One of three children of an exiled Italian nobleman who supported his family through a successful career as a hydrological engineer, Pareto was born in Paris, France on July 15, 1848. He enjoyed an upper-middle-class upbringing, receiving a quality education in local private schools. Pareto completed a degree in engineering in 1869 at the Polytechnic Institute of Turin, finishing first in his class.
In 1871, he returned to a unified Italy with his parents and, like his father, found employment as a civil engineer with the government-run railroad. He was transferred to Florence in 1872, but two years later accepted a position as supervisor of an industrial firm that operated mining and ironworking companies in the Arno Valley. In this position, he was required to travel to England and Scotland, where he witnessed the effects of and admired the British government's free-market policies.
Evincing an increasing interest in politics, Pareto made a bid for a parliamentary seat in 1881. It was not successful, but did signify the beginning of a new period in his life. Although he continued to work as an engineer and manager throughout the 1880s, Pareto began writing many political commentaries and editorials. When he and his first wife, whom he married in 1889, retired to the countryside later that year, his writing became prolific. The government rebuffed his offer to put on a free lecture series on political economy, so Pareto began accepting speaking engagements. This finally attracted the attention of hostile bureaucrats, who sent police and (allegedly) paid thugs to stop his controversial speeches on economics. These mainly consisted of arguments in favor of free trade, open competition, and reduced government involvement in the economy.
In 1891, Pareto published his first papers in which he put complex economic theories into concise forms using mathematical formulas. Although the government continued to regard Pareto as a threat, he began to receive positive attention from the world of academia. It was because of this that he received an appointment as professor of political economy at Switzerland's University of Lausanne in 1893. There he quickly came to be known as "the father of mathematical economics." He published his first major work, A Course in Political Economics, in 1896. This contained a discussion of his controversial "law of income distribution," in which Pareto used a sophisticated mathematical technique to show that the distribution of wealth and income in society is not random, but rather follows a definite pattern that applies to all cultures the world over.

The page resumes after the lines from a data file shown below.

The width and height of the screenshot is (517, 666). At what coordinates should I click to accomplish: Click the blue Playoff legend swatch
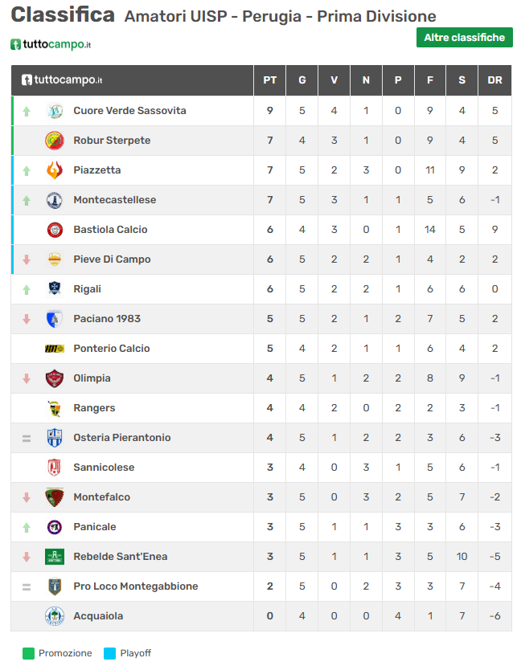tap(110, 653)
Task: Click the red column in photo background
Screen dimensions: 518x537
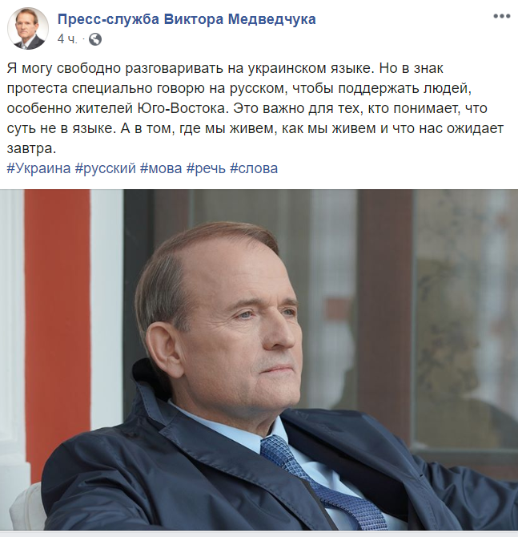Action: [x=57, y=329]

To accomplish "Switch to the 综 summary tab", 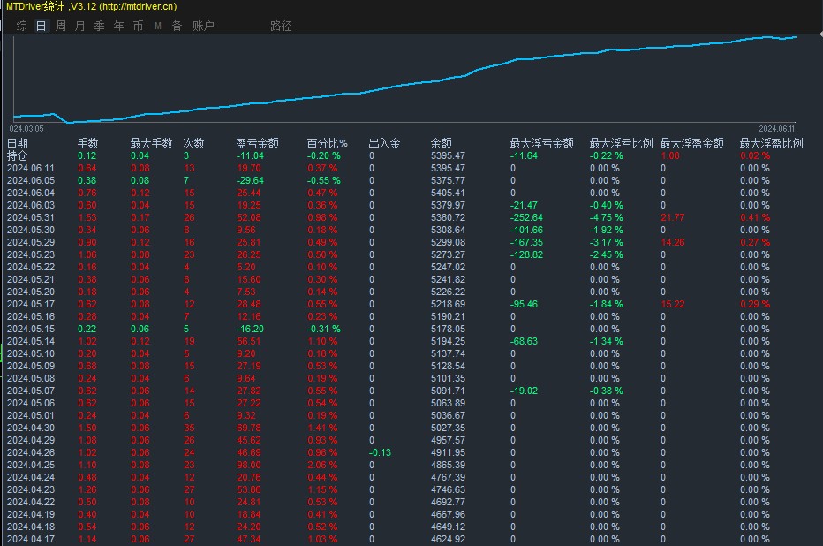I will tap(21, 26).
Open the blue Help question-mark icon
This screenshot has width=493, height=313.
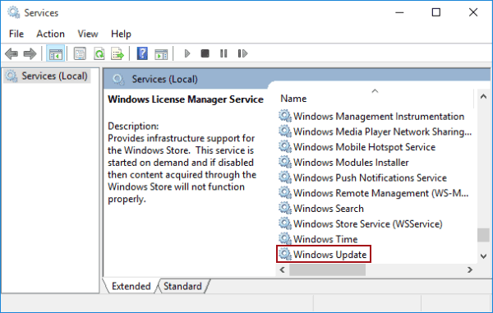(x=142, y=53)
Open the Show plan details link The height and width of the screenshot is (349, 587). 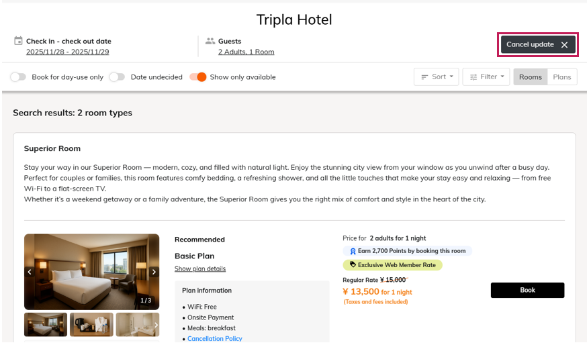coord(200,269)
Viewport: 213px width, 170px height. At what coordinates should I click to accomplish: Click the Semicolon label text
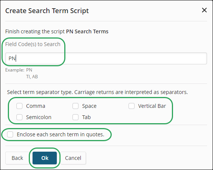click(x=39, y=117)
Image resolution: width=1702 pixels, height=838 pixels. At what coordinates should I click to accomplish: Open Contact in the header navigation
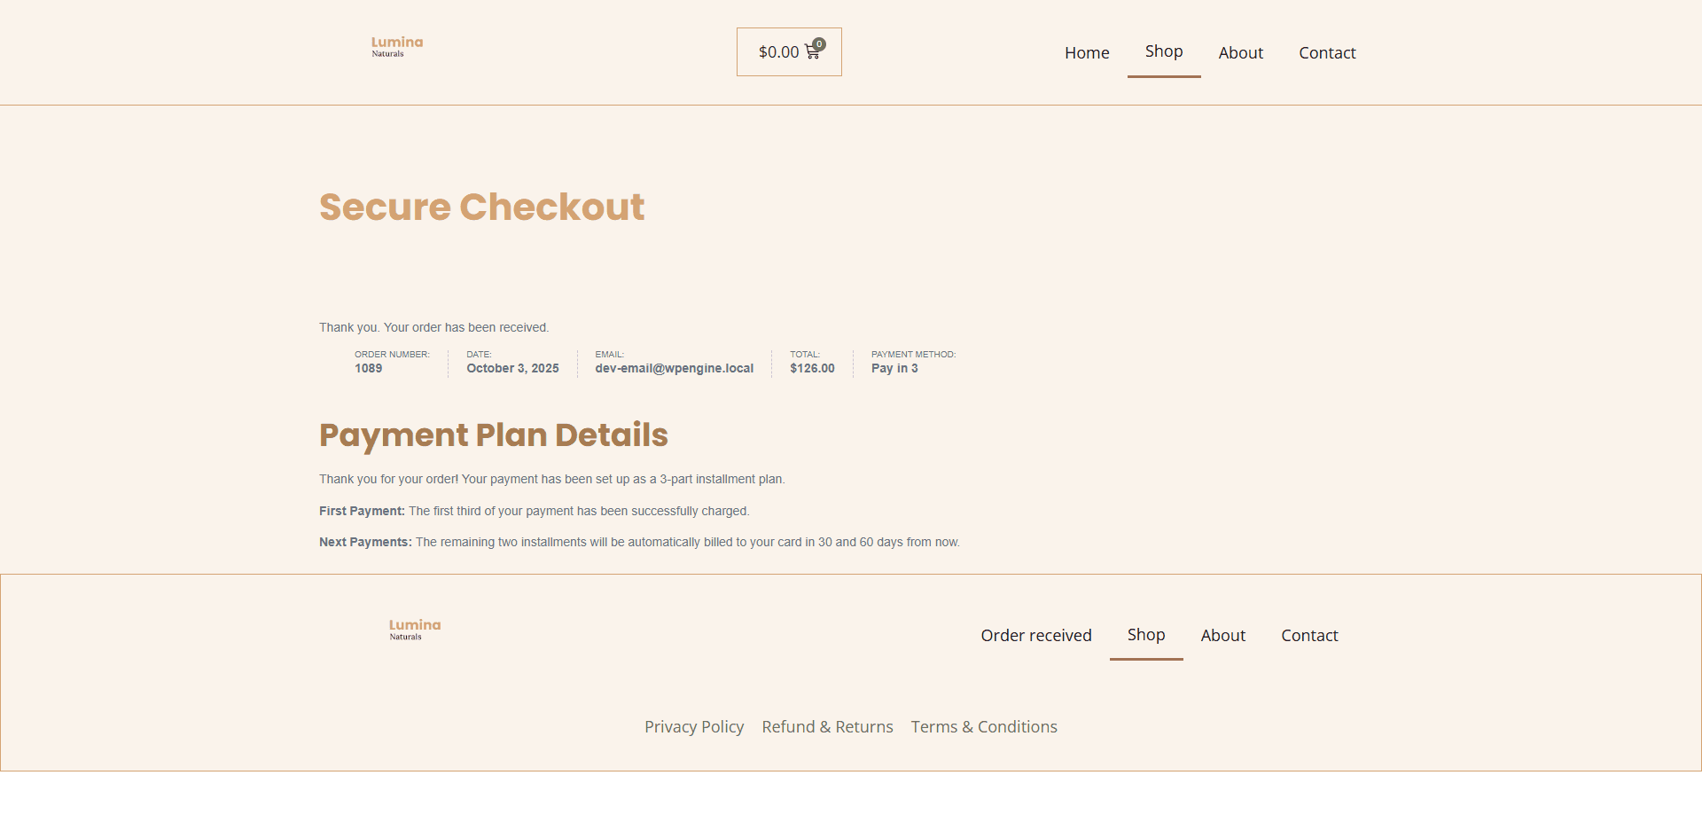click(1327, 53)
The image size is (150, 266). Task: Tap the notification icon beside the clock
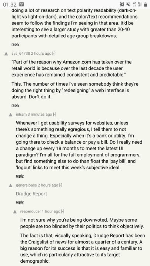tap(21, 4)
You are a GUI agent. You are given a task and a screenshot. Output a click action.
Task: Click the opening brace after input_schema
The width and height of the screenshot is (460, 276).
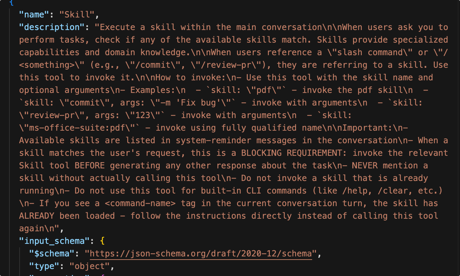point(102,241)
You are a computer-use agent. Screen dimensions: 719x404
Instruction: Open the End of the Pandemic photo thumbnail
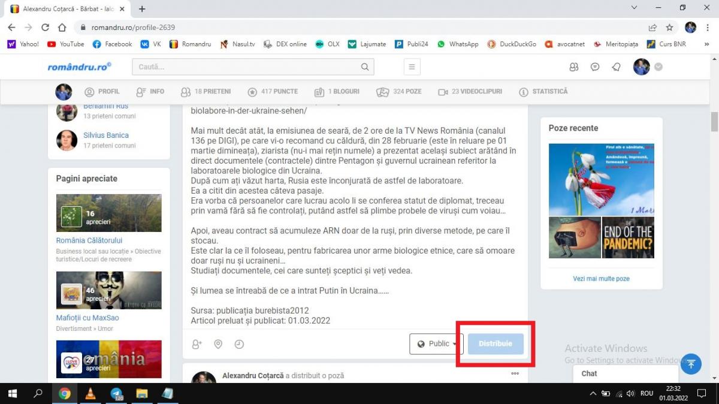pos(628,237)
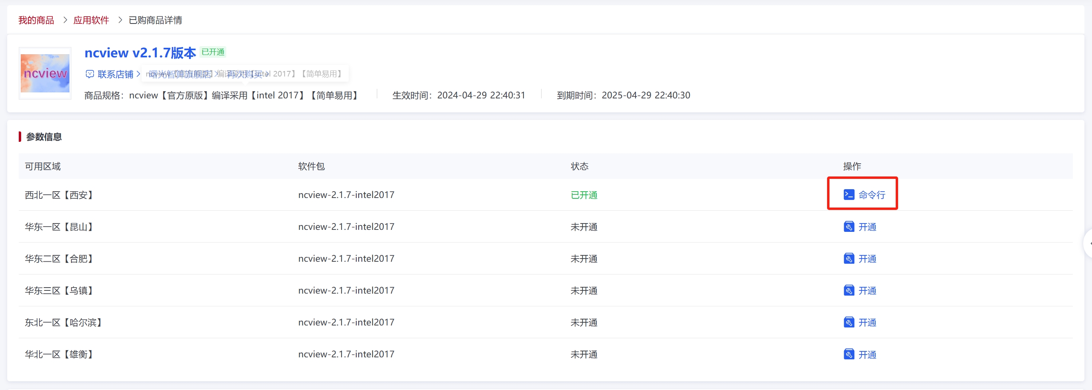The height and width of the screenshot is (390, 1092).
Task: Expand the chevron arrow after 联系店铺
Action: [138, 74]
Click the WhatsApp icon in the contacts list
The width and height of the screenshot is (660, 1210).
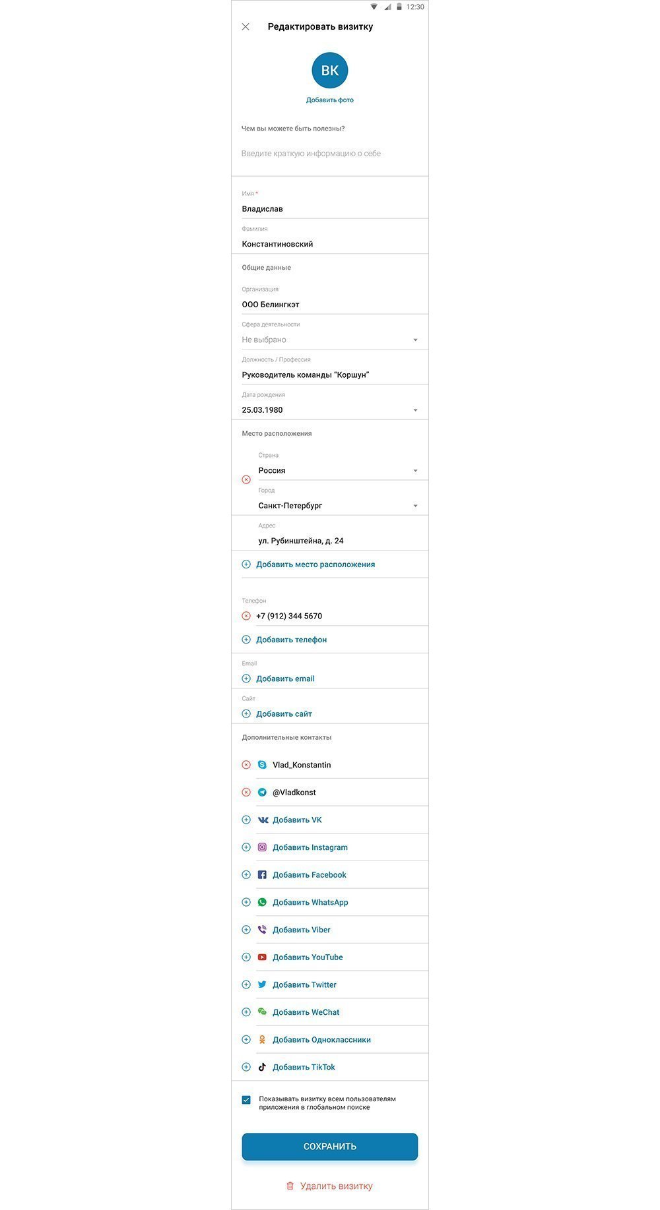(262, 902)
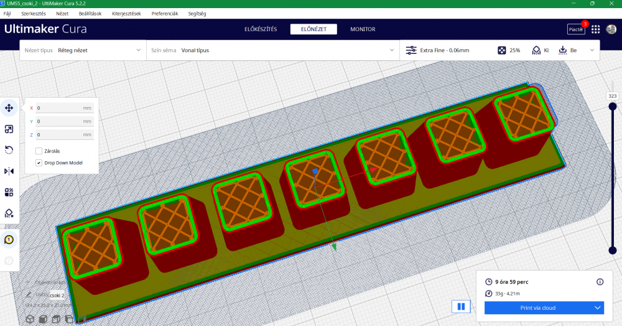
Task: Expand the print settings panel chevron
Action: [x=592, y=50]
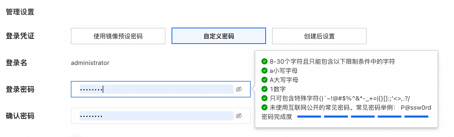454x137 pixels.
Task: Click the administrator login name text
Action: click(90, 63)
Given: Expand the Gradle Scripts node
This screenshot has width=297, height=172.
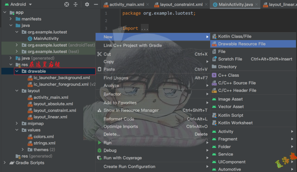Looking at the screenshot, I should [5, 163].
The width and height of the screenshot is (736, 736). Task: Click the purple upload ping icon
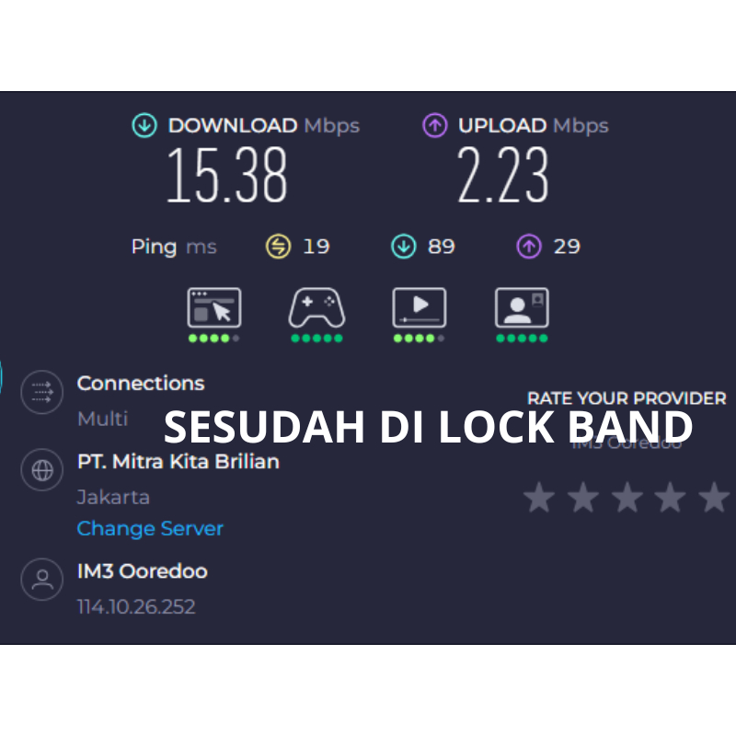(528, 247)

In 1898 there came another big change in Pareto's life. This took the form of a large inheritance that allowed him to buy a house in the Swiss countryside on Lake Geneva and concentrate on his writing. Although his wife left him in 1901, causing him considerable distress, most of Pareto's best work occurred during this period, including what many regard as his masterpiece, A Manual of Political Economy (1906). This publication developed his economic theory, expanded on his analysis of "ophelimity" (the power to satisfy), and established the foundation of modern welfare economics. The last was based on the Pareto optimum, which states that the best allocation of resources has not been achieved if it remains possible to make one person feel better about his economic situation while keeping others at the same level of satisfaction. The book also introduced curves of indifference, which became popular analytical tools for sociologists beginning in the 1930s.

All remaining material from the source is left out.